### ЗАДАНИЯ
a – Перепишите дословно из дневника агитрейса всё, начиная с «04.00. Прибыли в» и вплоть до «дрейфе с кошельком.».
b – Во сколько, согласно дневнику агитрейса, судно прибыло в район промысла?
c – Назовите все суда, чьи огни видны вокруг в районе промысла, по дневнику агитрейса.

### ИСХОДНЫЙ ТЕКСТ
Из Дневника агитрейса

12. 10. 84 г.

04.00. Прибыли в район промысла. Чем-то он напоминает небольшой городок: вокруг огни траулеров, сейнеров, плавбаз… И как-то уютней себя чувствуешь, честное слово, в этаком плавучем «городке»!

11.00. Девчушек – агитартисток укачивает. Пришел Чевризов и рассказал, что после репетиции они опять рванули в медпункт за таблетками.

К плавбазе «Полярная звезда» подойти пока не удаётся, – около полуночи ожидается усиление ветра. «Полярная звезда» стоит в дрейфе с кошельком.

Бывший моряк, поэт В. Л. Тимофеев поделился информацией об организации промысла и руководства им. Здесь, в море, всё это видится яснее и представляется зримее. Да и как иначе? Рыбный промысел в том виде, в каком он существует, немыслим без четкой организации и слаженности всех служб треста «Севрыба». И в сложной цепи этой системы начинаешь чувствовать своё судно (а вместе с ним и себя) не скорлупкой, брошенной в океан, а хорошо и прочно пригнанным винтиком в огромном механизме, который определяется ёмким понятием – рыбный промысел.

11.40.  И всё-таки – швартовка с «Полярной звездой».

После обеда начнётся перегрузка. Туда – «артисты», оттуда – рыбопродукция.

### ЗАПИСИ
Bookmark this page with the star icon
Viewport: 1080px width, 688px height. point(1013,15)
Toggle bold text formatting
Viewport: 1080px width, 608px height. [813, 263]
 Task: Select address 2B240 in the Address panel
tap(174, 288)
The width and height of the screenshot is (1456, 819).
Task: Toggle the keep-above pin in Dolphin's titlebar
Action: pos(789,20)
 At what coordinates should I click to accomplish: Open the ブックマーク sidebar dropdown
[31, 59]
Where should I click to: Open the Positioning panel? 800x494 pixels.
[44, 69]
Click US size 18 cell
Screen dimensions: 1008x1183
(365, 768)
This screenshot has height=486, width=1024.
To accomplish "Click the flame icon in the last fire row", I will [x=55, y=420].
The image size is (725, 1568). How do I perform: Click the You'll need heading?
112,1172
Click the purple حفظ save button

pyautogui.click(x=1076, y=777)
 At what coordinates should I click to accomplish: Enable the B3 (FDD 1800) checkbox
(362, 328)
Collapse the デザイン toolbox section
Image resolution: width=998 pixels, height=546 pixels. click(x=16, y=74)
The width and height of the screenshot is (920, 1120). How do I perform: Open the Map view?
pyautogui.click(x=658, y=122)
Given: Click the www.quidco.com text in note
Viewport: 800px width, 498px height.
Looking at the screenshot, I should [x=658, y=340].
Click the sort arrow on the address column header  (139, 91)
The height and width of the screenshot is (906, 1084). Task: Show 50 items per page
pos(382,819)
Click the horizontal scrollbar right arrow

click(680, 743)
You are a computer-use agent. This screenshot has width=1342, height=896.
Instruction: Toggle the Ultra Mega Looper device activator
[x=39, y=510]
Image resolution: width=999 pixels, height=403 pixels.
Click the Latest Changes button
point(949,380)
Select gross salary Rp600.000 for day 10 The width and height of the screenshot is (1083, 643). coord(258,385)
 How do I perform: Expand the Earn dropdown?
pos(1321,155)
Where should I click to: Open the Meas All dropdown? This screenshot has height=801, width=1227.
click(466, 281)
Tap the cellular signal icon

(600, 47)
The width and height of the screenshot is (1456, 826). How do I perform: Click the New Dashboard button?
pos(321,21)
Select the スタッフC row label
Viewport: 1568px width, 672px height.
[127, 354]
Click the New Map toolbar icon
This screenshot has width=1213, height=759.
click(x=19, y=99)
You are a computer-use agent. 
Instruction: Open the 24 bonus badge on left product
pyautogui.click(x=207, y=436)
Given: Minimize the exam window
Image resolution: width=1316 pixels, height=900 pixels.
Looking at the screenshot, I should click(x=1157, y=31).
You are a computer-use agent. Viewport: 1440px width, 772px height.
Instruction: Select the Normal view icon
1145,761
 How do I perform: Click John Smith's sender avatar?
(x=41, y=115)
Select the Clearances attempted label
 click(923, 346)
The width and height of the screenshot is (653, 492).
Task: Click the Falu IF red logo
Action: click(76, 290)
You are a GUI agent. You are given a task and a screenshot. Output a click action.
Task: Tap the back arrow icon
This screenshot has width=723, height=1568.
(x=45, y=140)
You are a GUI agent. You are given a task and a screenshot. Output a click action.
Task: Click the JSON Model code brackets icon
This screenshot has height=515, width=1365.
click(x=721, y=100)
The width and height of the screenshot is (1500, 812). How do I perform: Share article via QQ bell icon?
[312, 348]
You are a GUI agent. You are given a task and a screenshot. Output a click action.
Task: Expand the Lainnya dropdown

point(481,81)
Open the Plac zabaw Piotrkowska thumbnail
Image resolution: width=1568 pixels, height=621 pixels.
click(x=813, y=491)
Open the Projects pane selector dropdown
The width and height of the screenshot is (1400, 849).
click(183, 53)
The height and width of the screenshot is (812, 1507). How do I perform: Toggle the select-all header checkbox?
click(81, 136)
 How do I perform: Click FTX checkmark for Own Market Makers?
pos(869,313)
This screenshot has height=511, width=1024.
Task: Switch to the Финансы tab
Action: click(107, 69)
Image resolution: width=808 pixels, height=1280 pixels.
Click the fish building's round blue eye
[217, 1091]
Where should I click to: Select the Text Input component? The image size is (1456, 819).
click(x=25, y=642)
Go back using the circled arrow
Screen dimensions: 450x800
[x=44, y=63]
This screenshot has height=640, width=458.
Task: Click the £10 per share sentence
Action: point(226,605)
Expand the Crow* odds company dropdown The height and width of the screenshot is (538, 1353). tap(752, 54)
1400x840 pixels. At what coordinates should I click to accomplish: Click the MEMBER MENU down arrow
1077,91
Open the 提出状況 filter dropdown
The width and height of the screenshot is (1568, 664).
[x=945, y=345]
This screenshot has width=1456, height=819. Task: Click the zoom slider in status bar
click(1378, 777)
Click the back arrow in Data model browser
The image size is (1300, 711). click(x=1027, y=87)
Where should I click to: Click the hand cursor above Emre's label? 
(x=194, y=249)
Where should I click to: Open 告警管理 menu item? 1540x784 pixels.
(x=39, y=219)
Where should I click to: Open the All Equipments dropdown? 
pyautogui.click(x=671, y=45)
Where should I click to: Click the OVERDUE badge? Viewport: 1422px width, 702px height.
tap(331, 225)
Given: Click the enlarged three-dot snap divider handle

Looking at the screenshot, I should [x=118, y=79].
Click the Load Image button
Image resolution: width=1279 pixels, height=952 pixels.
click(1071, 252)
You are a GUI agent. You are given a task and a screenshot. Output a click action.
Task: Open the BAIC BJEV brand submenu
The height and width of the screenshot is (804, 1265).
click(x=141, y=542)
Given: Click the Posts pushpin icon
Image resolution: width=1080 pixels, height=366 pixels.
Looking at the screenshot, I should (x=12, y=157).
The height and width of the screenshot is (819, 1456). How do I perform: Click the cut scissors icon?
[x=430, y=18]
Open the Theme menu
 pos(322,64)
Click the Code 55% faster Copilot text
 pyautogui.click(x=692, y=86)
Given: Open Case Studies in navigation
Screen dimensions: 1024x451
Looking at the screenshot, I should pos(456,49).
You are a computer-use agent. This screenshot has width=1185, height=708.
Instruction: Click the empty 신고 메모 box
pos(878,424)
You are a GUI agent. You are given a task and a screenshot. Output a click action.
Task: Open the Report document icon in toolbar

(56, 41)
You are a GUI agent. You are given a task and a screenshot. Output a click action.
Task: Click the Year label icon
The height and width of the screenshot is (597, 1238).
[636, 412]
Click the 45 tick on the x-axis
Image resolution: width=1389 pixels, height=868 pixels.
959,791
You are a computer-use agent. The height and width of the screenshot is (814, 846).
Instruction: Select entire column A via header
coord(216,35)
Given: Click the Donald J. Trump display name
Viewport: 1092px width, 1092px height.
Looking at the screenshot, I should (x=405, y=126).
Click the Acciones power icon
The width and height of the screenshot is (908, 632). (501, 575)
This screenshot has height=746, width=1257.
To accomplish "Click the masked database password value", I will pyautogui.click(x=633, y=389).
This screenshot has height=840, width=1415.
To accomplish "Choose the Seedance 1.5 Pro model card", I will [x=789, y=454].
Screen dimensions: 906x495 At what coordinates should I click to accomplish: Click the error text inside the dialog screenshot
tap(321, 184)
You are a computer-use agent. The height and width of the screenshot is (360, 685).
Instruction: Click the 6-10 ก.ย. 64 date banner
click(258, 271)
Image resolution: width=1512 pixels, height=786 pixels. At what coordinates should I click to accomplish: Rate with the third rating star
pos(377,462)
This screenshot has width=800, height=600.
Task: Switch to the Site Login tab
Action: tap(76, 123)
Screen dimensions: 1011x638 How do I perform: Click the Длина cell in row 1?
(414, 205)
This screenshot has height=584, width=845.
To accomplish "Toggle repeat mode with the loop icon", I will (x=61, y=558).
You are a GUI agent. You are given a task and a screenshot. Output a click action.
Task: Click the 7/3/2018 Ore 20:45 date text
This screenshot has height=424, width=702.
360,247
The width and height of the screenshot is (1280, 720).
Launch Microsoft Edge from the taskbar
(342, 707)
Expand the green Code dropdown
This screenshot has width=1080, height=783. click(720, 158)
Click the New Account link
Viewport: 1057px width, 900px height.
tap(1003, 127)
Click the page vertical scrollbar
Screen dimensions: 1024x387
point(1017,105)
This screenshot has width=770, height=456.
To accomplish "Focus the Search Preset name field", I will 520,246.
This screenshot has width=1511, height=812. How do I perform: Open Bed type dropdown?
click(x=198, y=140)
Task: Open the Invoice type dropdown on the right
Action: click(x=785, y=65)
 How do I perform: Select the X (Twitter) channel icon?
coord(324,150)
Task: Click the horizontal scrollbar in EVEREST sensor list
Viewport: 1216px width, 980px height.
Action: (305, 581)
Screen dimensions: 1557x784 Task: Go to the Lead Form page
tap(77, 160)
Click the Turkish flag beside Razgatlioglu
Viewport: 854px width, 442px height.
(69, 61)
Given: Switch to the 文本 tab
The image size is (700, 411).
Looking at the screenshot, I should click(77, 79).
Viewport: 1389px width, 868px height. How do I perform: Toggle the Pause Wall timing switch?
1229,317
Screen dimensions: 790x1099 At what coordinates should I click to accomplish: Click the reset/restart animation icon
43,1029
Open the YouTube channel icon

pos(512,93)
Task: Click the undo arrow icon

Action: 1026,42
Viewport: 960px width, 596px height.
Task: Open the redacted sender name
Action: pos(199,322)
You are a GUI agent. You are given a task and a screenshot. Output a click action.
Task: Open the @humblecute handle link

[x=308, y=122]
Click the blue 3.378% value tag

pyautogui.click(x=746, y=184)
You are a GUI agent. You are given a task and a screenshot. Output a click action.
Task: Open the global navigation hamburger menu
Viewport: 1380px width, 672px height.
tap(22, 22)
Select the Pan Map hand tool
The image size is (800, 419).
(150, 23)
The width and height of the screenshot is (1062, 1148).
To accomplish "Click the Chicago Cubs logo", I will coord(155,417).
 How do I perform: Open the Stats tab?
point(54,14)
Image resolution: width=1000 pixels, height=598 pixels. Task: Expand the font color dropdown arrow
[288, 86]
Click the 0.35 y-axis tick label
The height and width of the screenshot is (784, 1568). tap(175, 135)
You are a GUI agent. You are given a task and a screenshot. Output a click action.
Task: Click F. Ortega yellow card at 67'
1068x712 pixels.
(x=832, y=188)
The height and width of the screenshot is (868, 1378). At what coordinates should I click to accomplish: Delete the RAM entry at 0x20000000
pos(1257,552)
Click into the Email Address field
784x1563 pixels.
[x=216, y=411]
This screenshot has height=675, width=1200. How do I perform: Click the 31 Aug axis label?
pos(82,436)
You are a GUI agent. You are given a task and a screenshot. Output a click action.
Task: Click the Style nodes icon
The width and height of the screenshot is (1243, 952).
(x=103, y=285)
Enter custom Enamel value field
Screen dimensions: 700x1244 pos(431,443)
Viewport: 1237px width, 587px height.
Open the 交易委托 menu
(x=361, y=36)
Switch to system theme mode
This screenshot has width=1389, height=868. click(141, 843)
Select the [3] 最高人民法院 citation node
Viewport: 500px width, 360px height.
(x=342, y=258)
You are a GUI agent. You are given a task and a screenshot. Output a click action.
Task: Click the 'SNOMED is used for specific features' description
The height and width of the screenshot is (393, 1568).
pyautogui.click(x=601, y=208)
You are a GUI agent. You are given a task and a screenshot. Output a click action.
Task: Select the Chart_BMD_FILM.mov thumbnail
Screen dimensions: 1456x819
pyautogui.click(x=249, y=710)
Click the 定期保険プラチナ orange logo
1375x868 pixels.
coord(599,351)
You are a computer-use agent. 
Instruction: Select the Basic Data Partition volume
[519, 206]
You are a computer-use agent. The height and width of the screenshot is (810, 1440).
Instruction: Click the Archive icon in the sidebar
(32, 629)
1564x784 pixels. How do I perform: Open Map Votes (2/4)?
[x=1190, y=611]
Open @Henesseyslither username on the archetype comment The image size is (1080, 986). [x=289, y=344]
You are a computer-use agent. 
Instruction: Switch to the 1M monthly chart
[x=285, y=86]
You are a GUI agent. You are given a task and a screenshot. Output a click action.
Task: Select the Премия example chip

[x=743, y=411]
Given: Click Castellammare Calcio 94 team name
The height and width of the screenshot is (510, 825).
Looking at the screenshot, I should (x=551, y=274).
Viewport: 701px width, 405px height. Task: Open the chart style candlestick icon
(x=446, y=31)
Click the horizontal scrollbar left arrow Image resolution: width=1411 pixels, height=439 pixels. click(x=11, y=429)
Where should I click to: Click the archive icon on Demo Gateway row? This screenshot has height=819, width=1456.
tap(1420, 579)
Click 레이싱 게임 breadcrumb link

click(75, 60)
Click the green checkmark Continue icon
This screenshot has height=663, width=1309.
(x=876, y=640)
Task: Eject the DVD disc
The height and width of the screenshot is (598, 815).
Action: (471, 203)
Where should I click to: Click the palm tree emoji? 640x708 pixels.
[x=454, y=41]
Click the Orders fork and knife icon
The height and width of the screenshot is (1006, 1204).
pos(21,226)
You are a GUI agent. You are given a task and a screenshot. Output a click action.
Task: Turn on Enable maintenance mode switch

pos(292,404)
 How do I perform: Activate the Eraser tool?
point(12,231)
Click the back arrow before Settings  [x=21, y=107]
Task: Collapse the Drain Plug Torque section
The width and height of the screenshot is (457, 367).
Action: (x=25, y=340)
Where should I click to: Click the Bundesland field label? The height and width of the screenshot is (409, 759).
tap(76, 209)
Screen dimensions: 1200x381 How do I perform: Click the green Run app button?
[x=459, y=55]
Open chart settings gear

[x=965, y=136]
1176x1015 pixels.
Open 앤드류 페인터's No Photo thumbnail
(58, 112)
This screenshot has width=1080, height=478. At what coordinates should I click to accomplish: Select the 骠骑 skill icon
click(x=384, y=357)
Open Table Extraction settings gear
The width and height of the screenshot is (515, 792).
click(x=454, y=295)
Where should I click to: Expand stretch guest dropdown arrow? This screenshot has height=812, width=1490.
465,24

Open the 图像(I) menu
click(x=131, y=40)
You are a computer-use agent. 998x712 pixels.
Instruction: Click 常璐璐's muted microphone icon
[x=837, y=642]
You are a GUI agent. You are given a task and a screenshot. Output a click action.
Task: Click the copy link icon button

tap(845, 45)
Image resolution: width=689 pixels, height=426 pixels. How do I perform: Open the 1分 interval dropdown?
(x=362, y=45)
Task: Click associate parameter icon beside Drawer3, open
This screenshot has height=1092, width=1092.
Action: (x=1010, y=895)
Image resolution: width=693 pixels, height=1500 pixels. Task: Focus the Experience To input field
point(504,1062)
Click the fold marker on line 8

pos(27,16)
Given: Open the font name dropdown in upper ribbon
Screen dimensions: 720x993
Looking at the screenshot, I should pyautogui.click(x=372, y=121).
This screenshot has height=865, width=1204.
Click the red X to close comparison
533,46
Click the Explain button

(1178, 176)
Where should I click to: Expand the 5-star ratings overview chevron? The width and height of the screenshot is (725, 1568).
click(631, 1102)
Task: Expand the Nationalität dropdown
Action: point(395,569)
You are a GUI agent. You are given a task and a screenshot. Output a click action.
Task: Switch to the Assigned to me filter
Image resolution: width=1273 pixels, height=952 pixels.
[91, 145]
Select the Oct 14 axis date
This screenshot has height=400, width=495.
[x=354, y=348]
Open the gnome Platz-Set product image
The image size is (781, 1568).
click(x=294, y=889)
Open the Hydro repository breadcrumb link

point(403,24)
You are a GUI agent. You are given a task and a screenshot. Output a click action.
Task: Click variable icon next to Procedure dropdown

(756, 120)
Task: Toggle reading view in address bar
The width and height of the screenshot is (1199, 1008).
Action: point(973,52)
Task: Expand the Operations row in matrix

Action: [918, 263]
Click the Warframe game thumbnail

### ОТВЕТЫ
a –
04.00. Прибыли в район промысла. Чем-то он напоминает небольшой городок: вокруг огни траулеров, сейнеров, плавбаз… И как-то уютней себя чувствуешь, честное слово, в этаком плавучем «городке»!

11.00. Девчушек – агитартисток укачивает. Пришел Чевризов и рассказал, что после репетиции они опять рванули в медпункт за таблетками.

К плавбазе «Полярная звезда» подойти пока не удаётся, – около полуночи ожидается усиление ветра. «Полярная звезда» стоит в дрейфе с кошельком.

b – В 04.00.

c – Траулеры, сейнеры, плавбазы.